Read Dark Creations: The Hunted (Part 4) Online

Authors: Jennifer Martucci,Christopher Martucci

Dark Creations: The Hunted (Part 4) (17 page)

Melissa decided that a trip to the bathroom would be a good idea given that they’d been out for much of the day, and would be out for several more hours before returning to their hotel room.  Jeff and Carol had been delightful.  But the fact that they were not expecting was a source of concern.  They did not appear to be the work of Dr. Franklin Terzini.  They lacked the spectacular beauty Gabriel maintained.  She wondered why they were on the list Gabriel had found at all.  She supposed they would find out along the way.  After using their bathroom, Melissa walked down a hallway with several doors lining it.  A strange odor lingered in the air.  She could not place it.  It was unfamiliar, but distinct.  As she walked toward the living room, the scent diminished, so she turned in the opposite direction curious about the odd smell.  Faint at first, she immediately noticed that the smell grew stronger as she neared the end of the corridor where the last door stood.  She debated opening the door, wondered whether she wanted to know what had created the now acrid odor.  She decided to turn and go back, to rejoin the group.  Perhaps an animal had died, a mouse or squirrel, and was trapped beneath the house in that vicinity.  Jeff and Carol were likely aware of it and were embarrassed by it.  She took several steps, then turned impulsively and strode back to the door.  She was not sure why, wondered whether it was a gut instinct or just curiosity, but she could not ignore the foul smell.  Jeff and Carol did not seem like the kind of people who would simply leave a decomposing animal somewhere in or around their home and ignore it.  Something was not right.  She turned the knob and took a tentative step forward as she opened the door. 

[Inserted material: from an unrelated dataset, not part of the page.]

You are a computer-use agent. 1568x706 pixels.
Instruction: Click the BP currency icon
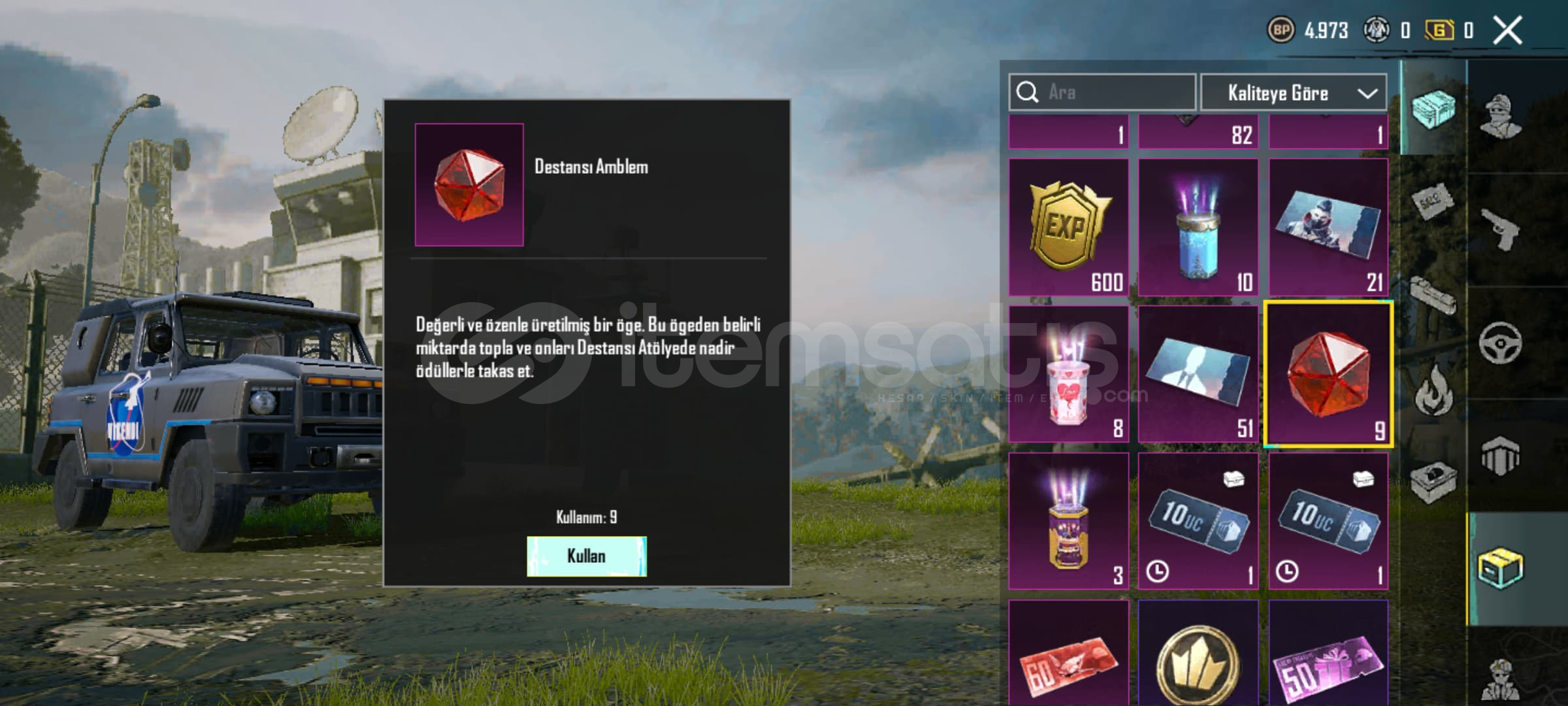point(1281,30)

The fetid odor assaulted her nasal passages.  Rank and putrid, it was unlike anything she’d ever breathed in her life.  One hand went to her face immediately to cover her mouth and nose, while the other felt along the darkened wall for a light switch.  When finally she found it, she lifted the lever and a staircase was illuminated.  She leaned in further, her eyes burning from an unimaginably sour stench, and allowed her eyes to adjust to the light.  Then she saw it, the source of the smell.  Three bodies, with various expressions of torture permanently etched into their features, were splayed on the floor below. 

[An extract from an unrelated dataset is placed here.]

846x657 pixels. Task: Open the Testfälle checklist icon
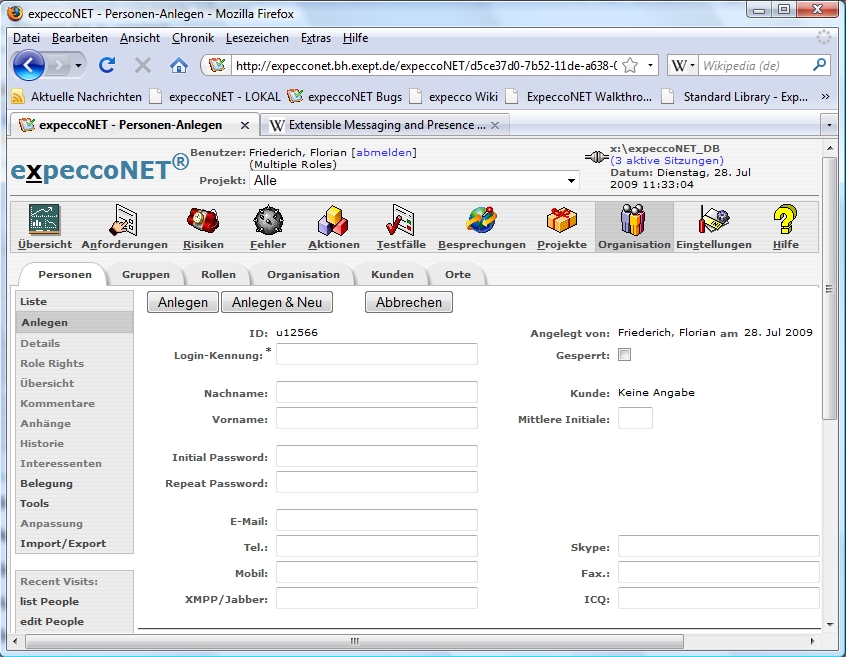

“Oh my God,” she murmured then turned to run, to get Gabriel and leave.  But as she turned, she was confronted by Carol.  And Carol was no longer smiling.  The corners of her mouth had twisted into a sinister sneer and she gripped an object in her hands.  Melissa, reluctant to break the unnerving eye contact they shared, froze and didn’t dare lower her gaze to look at it.

“Nosey bitch!” Carol spat then raised the shovel and swung with such incredible speed Melissa could not move from its path.

The metal of the spade was undoubtedly intended for her head but met with Melissa’s shoulder instead.  She twisted in time to avoid being skulled and took the brunt of the strike in her body.  It knocked her off balance, sent her tumbling down the staircase.  Each step that connected with a different part of her brought a new pain, sent it searing through her hips, knees, back and already smarting shoulder.   She landed beside the body of a woman, who in life, had likely been attractive, but now kept the eternal expression of torment and a grayed, bruised pallor.  She would have recoiled from the horror before her, if she’d had the strength.  Every part of her ached and throbbed as she tried desperately to roll from the corpse and felt herself bump into something cold and rigid.  She turned to face it and screamed.  Another battered body lay beside her and screamed silently along with her, in perpetual anguish.  She rose up on her hands and knees, despite the intense pain that shot through each of her limbs, then stood.  She took several shaky steps backward and screamed again.  The overwhelming smell, the sight of three corpses, mangled and maimed, was more than her mind could process.  The room began to spin.  She held tight to the railing alongside the stairs and climbed as quickly as she could to the door.  She tried the handle and found it locked from the outside.  She pounded at the door, screamed, “Help!  Gabriel, help me!”  But no one responded.  Footsteps did not approach to aid her or harm her further.  What she heard was utter silence.  She was trapped.

 

***

 

Gabriel sat and anxiously waited for Melissa.  Too much time had passed.  He worried she’d become ill.  Carol and Jeff had chatted with him about the lovely stretch of weather the area had been enjoying then Carol excused herself and disappeared.  When she returned, she looked frazzled and clutched a small handgun. 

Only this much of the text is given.